Exposure of the vertebral artery (VA) between C-1 and C-2 vertebrae (atlantoaxial VA) may be necessary in a variety of pathologies of the craniovertebral junction. Current methods to expose this segment of the VA entail sharp dissection of muscles close to the internal jugular vein and the spinal accessory nerve. The present study assesses the technique of exposing the atlantoaxial VA through a newly defined muscular triangle at the craniovertebral junction.

METHODS

Five cadaveric heads were prepared for surgical simulation in prone position, turned 30°–45° toward the side of exposure. The atlantoaxial VA was exposed through the subatlantic triangle after reflecting the sternocleidomastoid and splenius capitis muscles inferiorly. The subatlantic triangle was formed by 3 groups of muscles: 1) the levator scapulae and splenius cervicis muscles inferiorly and laterally, 2) the longissimus capitis muscle inferiorly and medially, and 3) the inferior oblique capitis superiorly. The lengths of the VA exposed through the triangle before and after unroofing the C-2 transverse foramen were measured.

→ RECORDED INFORMATION:
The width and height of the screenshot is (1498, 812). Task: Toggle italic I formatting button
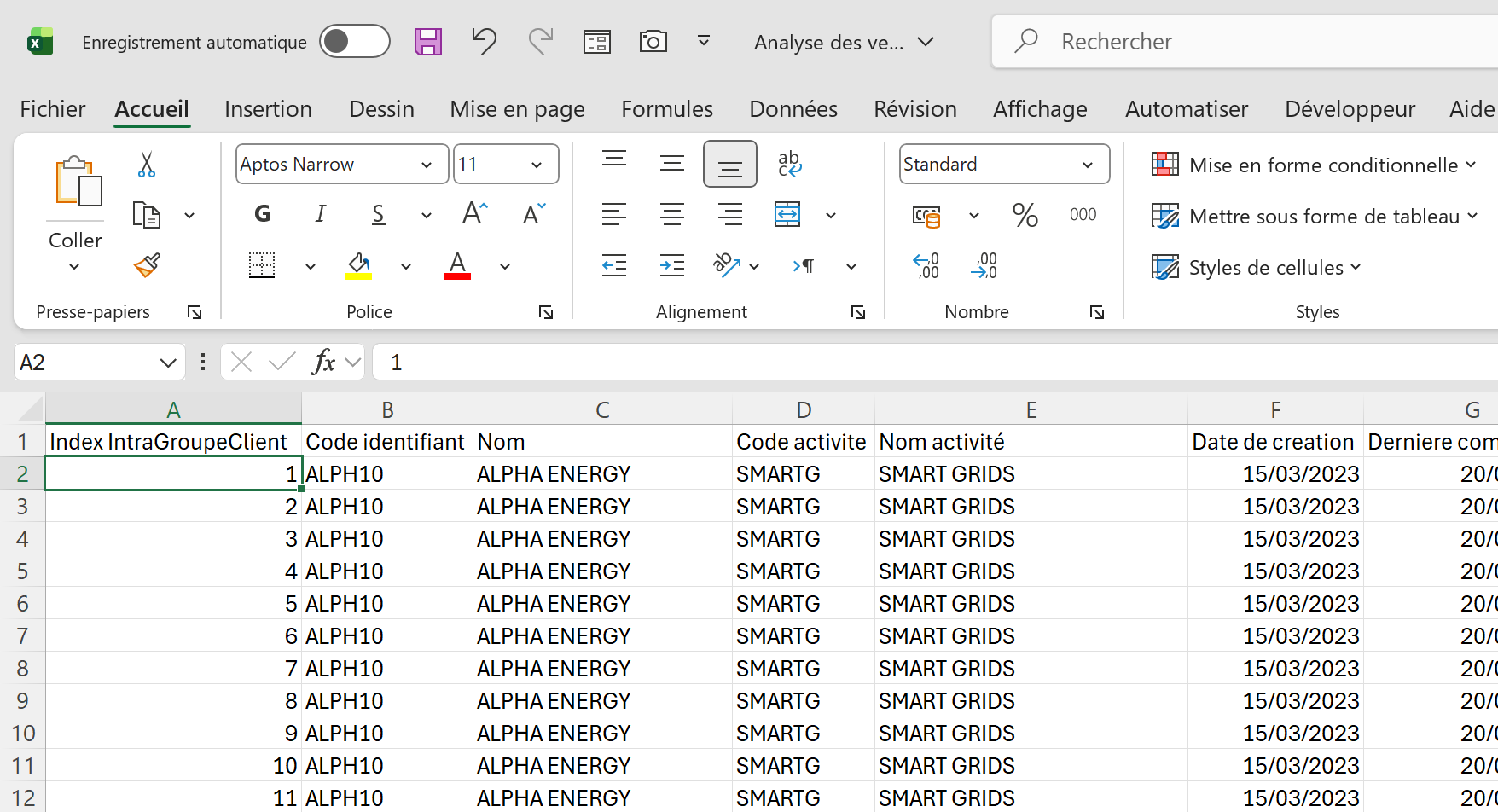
---
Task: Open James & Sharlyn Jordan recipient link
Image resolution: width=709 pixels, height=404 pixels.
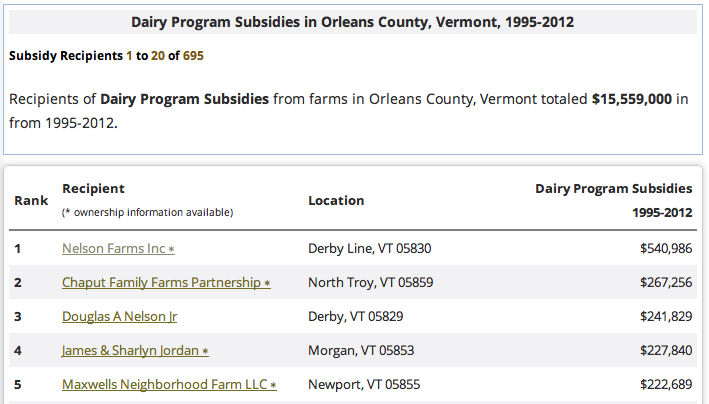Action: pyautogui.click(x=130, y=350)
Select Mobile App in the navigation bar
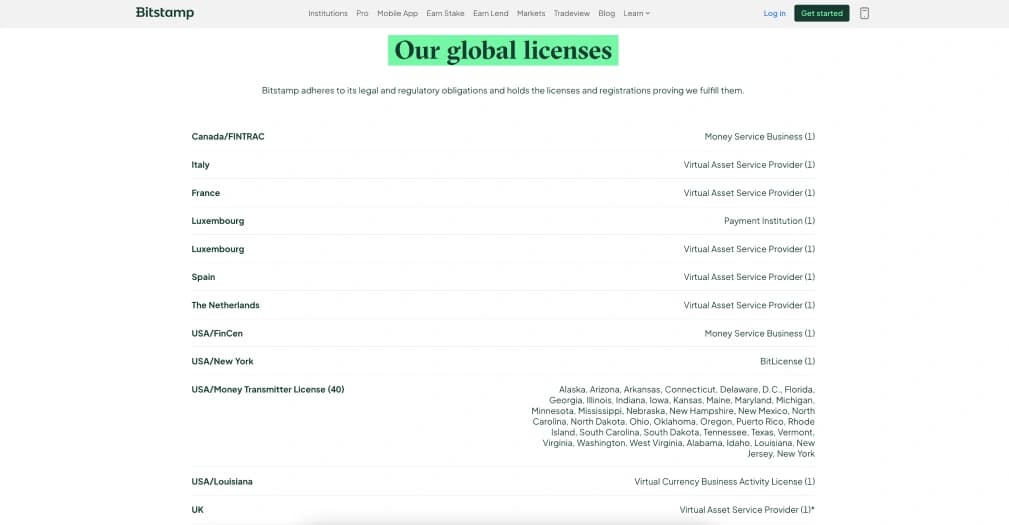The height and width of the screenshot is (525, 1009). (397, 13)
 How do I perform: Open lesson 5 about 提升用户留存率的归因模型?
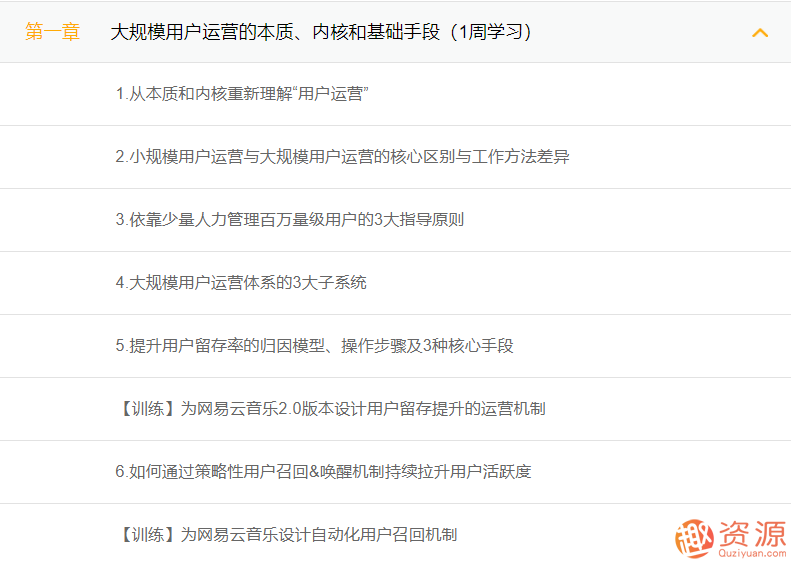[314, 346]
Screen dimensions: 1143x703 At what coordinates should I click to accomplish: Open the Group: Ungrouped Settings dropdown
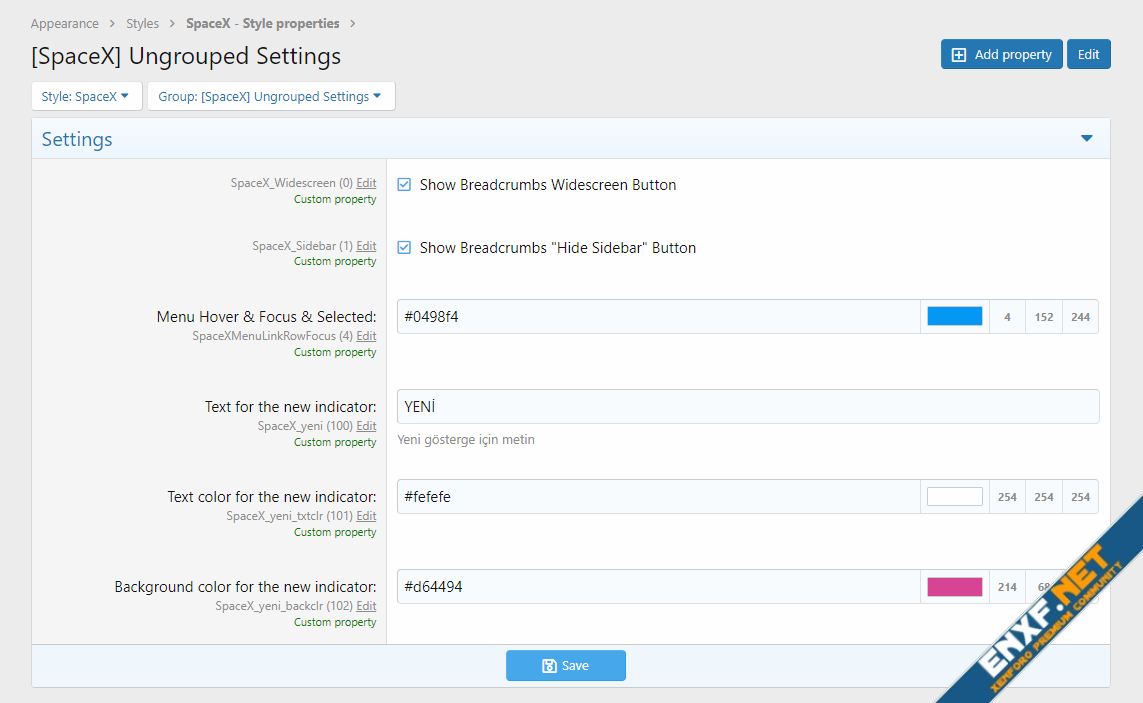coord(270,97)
* * *
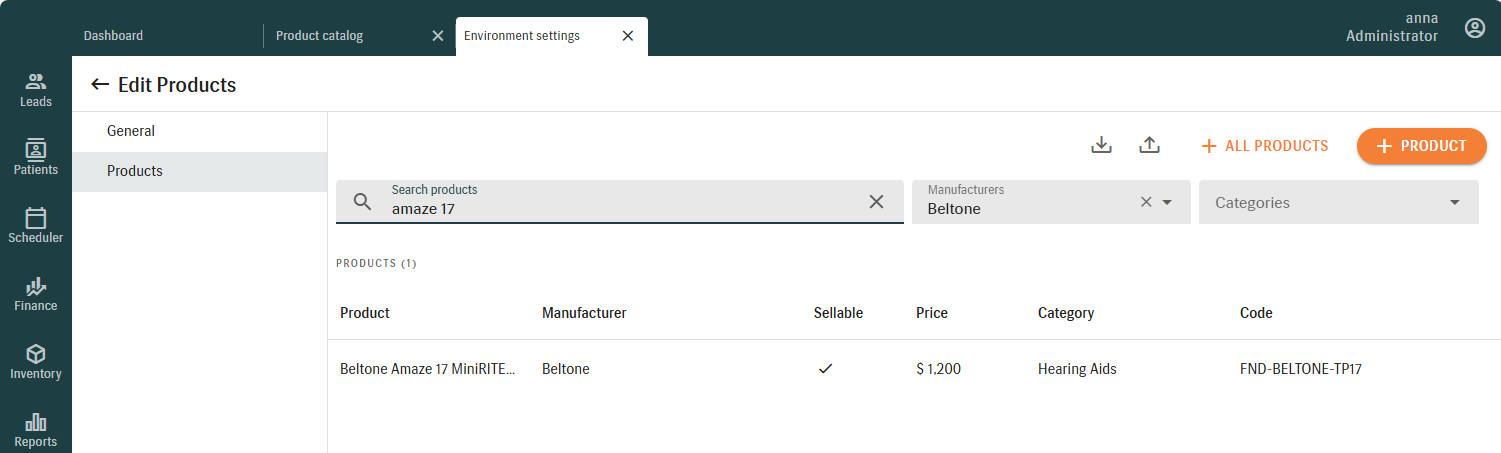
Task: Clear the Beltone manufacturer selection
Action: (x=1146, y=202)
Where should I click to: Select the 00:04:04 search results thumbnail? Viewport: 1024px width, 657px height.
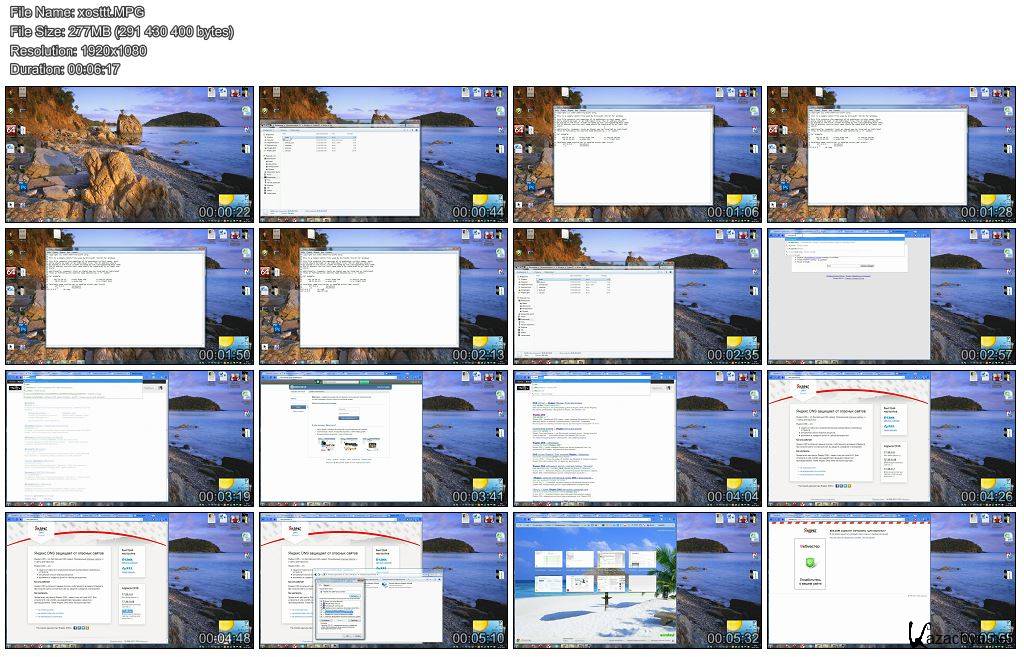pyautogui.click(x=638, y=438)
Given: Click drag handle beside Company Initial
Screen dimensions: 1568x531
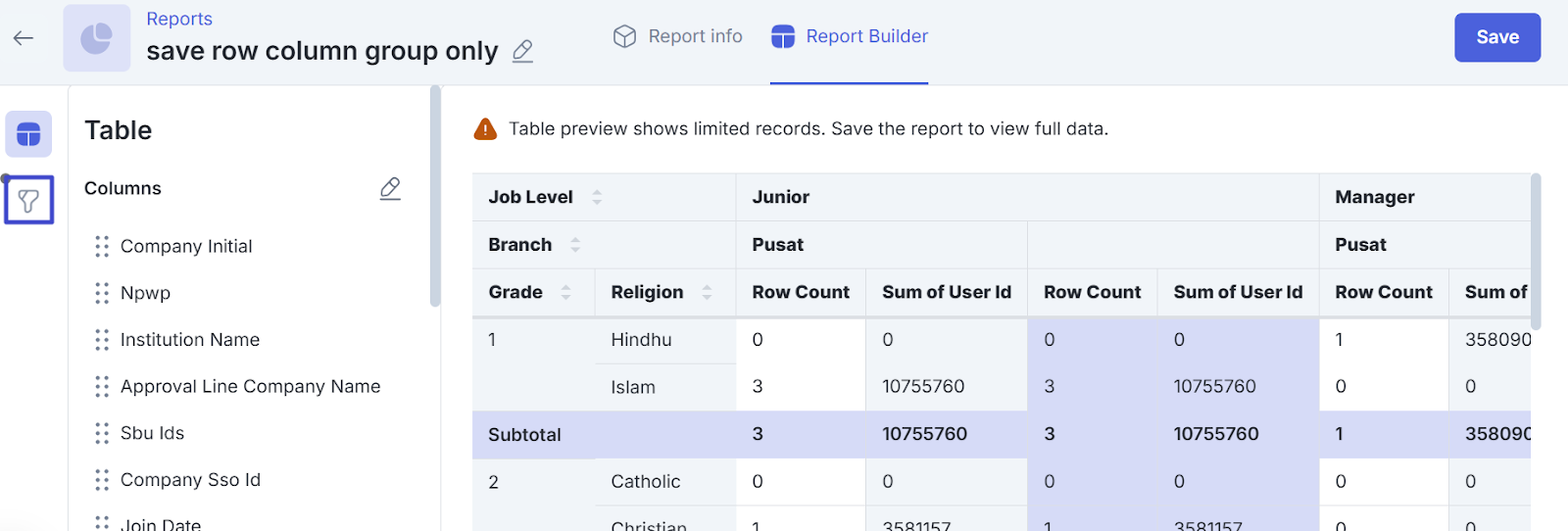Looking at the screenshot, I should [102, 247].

→ TASK DETAILS: Continue the study on exposing the vertebral artery through the subatlantic triangle, starting after its final sentence about measuring the exposed lengths.

→ OUTPUT OF THE EXERCISE:
RESULTS

The subatlantic triangle consistently provided access to the whole length of atlantoaxial VA. The average length of the VA exposed via the subatlantic triangle was 19.5 mm. This average increased to 31.5 mm after the VA was released at the C-2 transverse foramen.

CONCLUSIONS

The subatlantic triangle provides a simple and straightforward pathway to expose the atlantoaxial VA. The proposed method may be useful during posterior approaches to the craniovertebral junction should early exposure and control of the atlantoaxial VA become necessary.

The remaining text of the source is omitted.